-- Task statement --
Update the data below by replacing "slider handle" with "slider thumb" and leaving everything else unchanged. Omit the pictures from your answer.

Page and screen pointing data
┌──
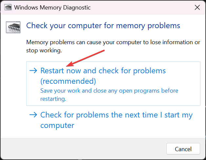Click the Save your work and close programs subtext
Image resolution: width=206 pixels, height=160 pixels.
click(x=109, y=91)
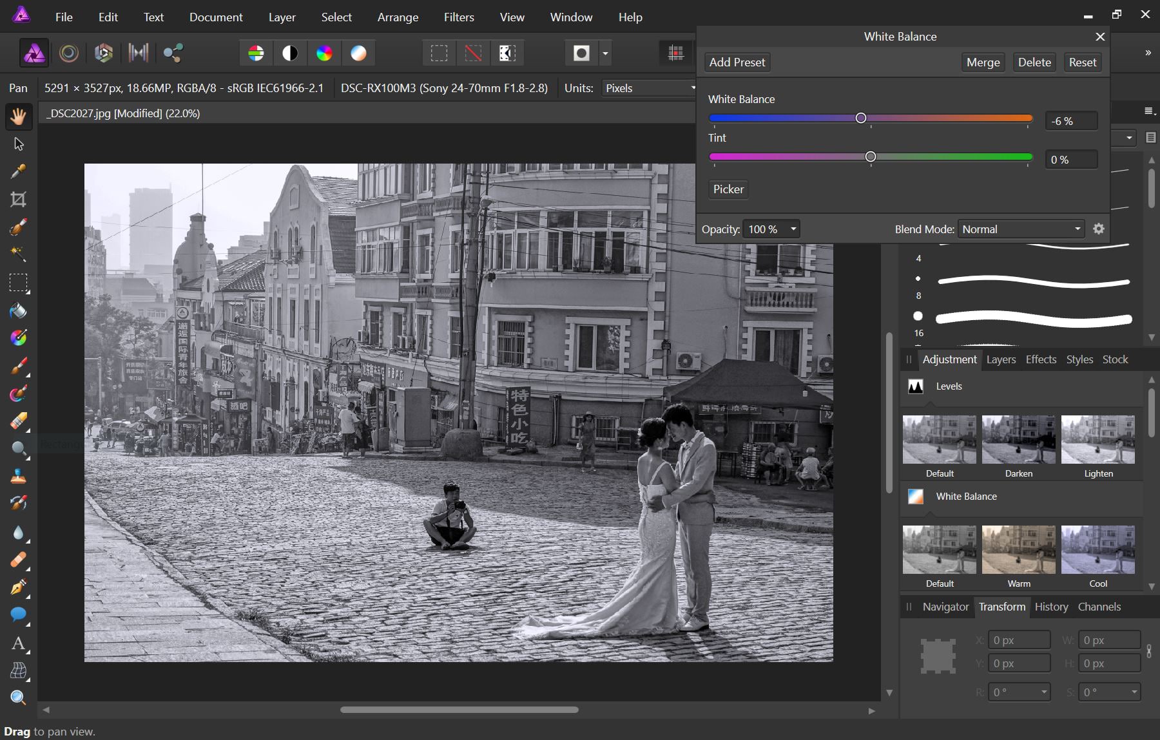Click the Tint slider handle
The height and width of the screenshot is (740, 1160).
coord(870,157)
└──
-- Response below --
Click the Save your work and close programs subtext
Image resolution: width=206 pixels, height=160 pixels.
click(x=109, y=91)
Click the Tint slider thumb
The height and width of the screenshot is (740, 1160).
coord(870,157)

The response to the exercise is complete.